Unfortunately none of Mendel's papers or lab notes remain.  He was eventually elected the new Abbot of St. Thomas after Napp's death in 1868, and quickly had too many other duties occupying his time and distracting from the pea work.  A few years later a tornado destroyed his greenhouse, and he passed away a few years later on January 6, 1884. He continued to serve as Abbot until his death on January 6, 1884.  At this point history kicks him while he's down with the burning of his papers in the monastery courtyard by a narrow-minded successor.  

All we have left is a two-part paper presented to the Agricultural Society in 1865.  Interestingly he even sent a copy to Charles Darwin.  But despite the support it would provide to evolutionary theory in later years, the math was too dense for many and his findings languished in obscurity for years.  Again we hear from Malone:
It would be another half century before the technical language would be developed to explain these results.  But Mendel had clearly demonstrated the difference between a phenotype (in which the physical traits are visibly displayed) and a genotype (in which the gene variants are present, and still capable of being passed on to another generation, but are not necessarily visible).  He had started with a theory and ended with confirmation of what eventually came to be called Mendel's laws.  He went on to experiment for a couple of years with a variety of other plants, including snapdragons and maize, which appeared to show that the results he had achieved with his peas would hold true for any plant.

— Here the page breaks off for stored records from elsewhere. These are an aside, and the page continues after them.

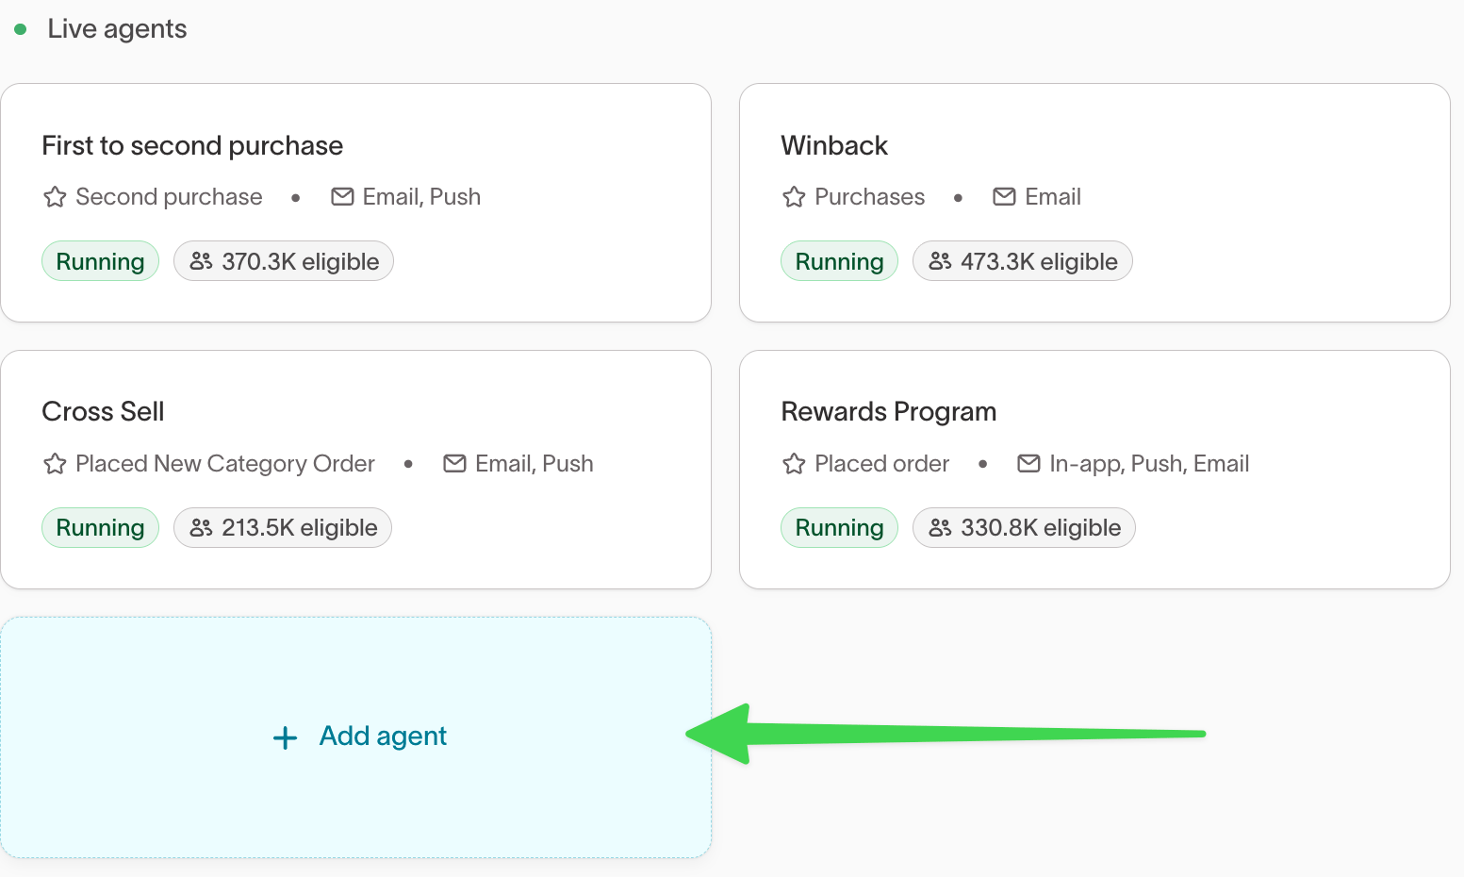This screenshot has width=1464, height=877.
Task: Click the people icon in 473.3K eligible badge
Action: point(940,261)
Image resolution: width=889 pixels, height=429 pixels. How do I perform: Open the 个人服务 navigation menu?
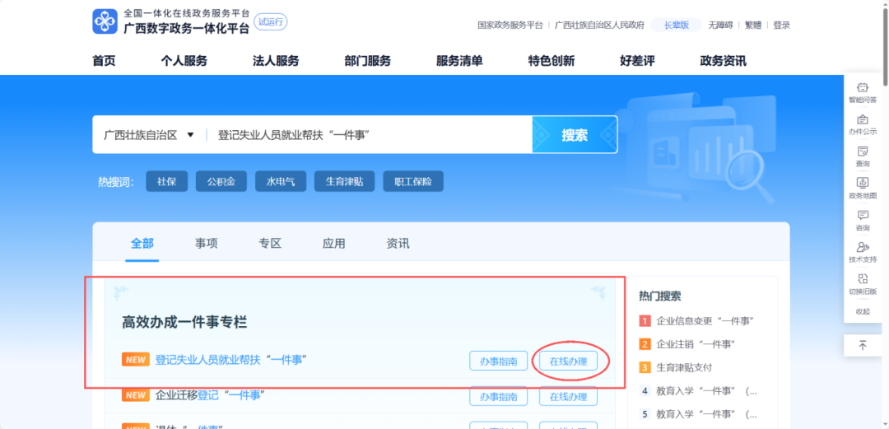184,61
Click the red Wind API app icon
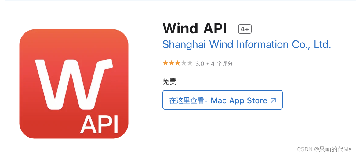Image resolution: width=356 pixels, height=155 pixels. [74, 84]
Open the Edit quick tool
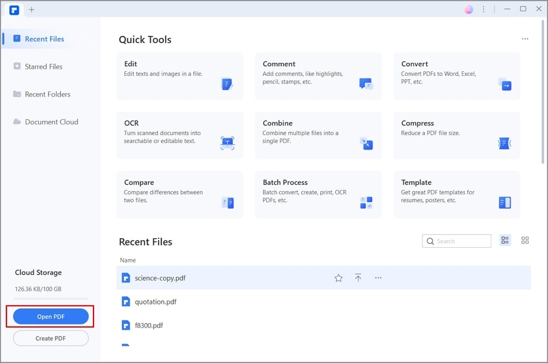Viewport: 548px width, 363px height. [x=180, y=76]
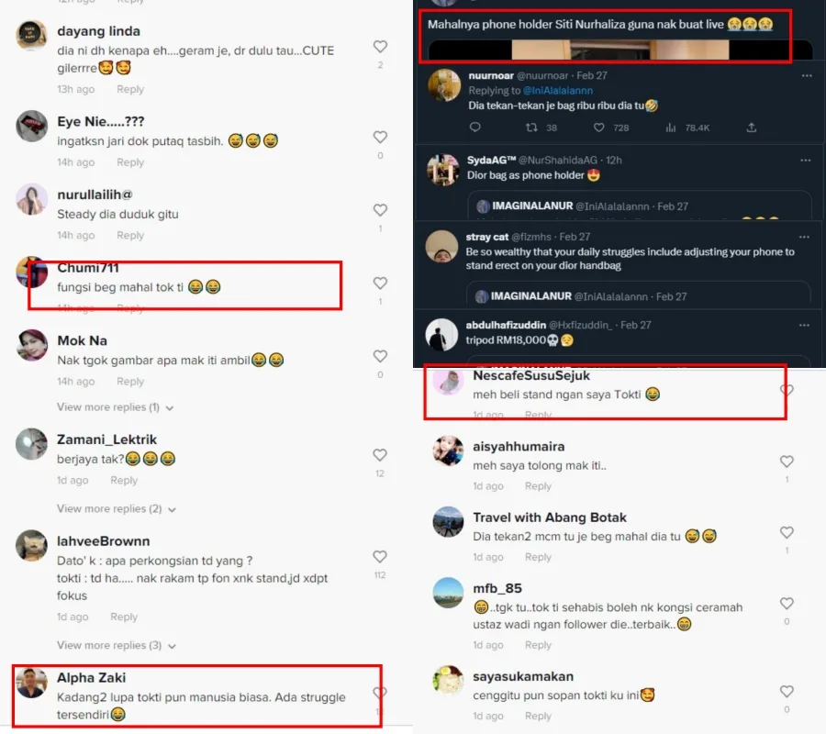
Task: Open the three-dot menu on stray cat's tweet
Action: [804, 237]
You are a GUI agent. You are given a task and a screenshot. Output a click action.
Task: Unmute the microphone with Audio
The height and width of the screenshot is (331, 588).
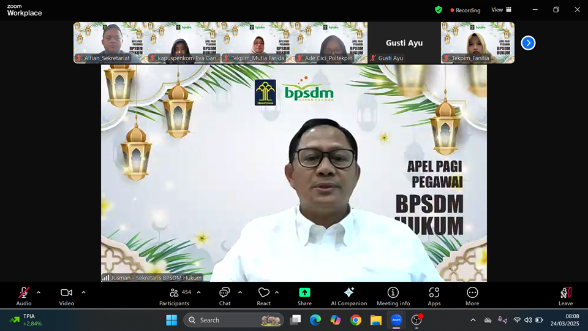coord(24,297)
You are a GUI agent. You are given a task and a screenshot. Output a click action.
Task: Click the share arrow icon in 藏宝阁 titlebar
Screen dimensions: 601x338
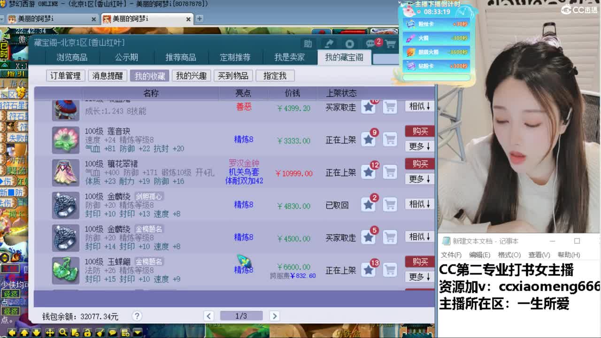pos(330,43)
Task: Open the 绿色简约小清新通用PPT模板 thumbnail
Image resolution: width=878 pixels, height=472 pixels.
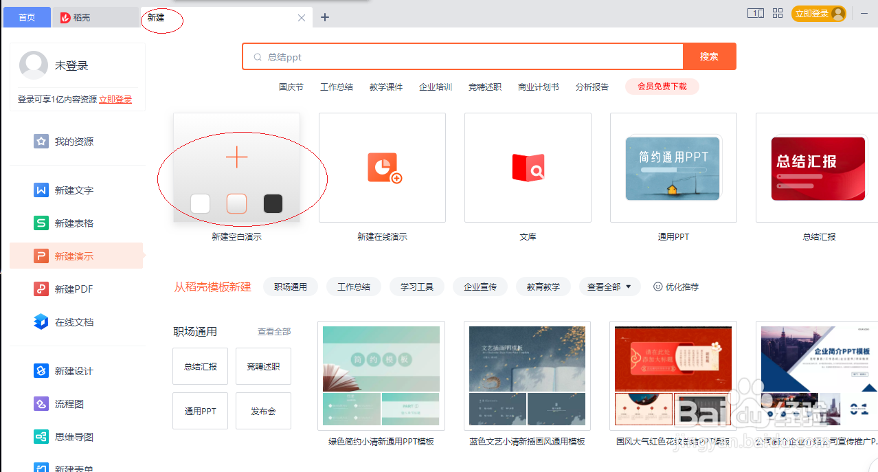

Full recognition of Mendel's' work would wait until 1900, when three separate biologists would rediscover it at nearly the same time.  One of these was William Bateson.  He would eventually coin the word genetics and helped tie Mendel's work to evolutionary theory.  It was controversial for a long time, but "{U]ltimately one major scientist after another came over to the side of the Mendelians, for many particular reasons and one general one: Gregor Mendel's laws proved to be the most useful and logical approach to the new science of genetics."
In the end this poor farm boy with only some academic training and who was denied even the ability to teach science, would end up creating an entire field of biology and teaching scientists of the day that everything they understood was wrong.  Supposedly, in Mendel's later years, when people asked about his lack of recognition, he would say "My day will come".
Fortunately for scientists and citizen scientists everywhere, that day did indeed come.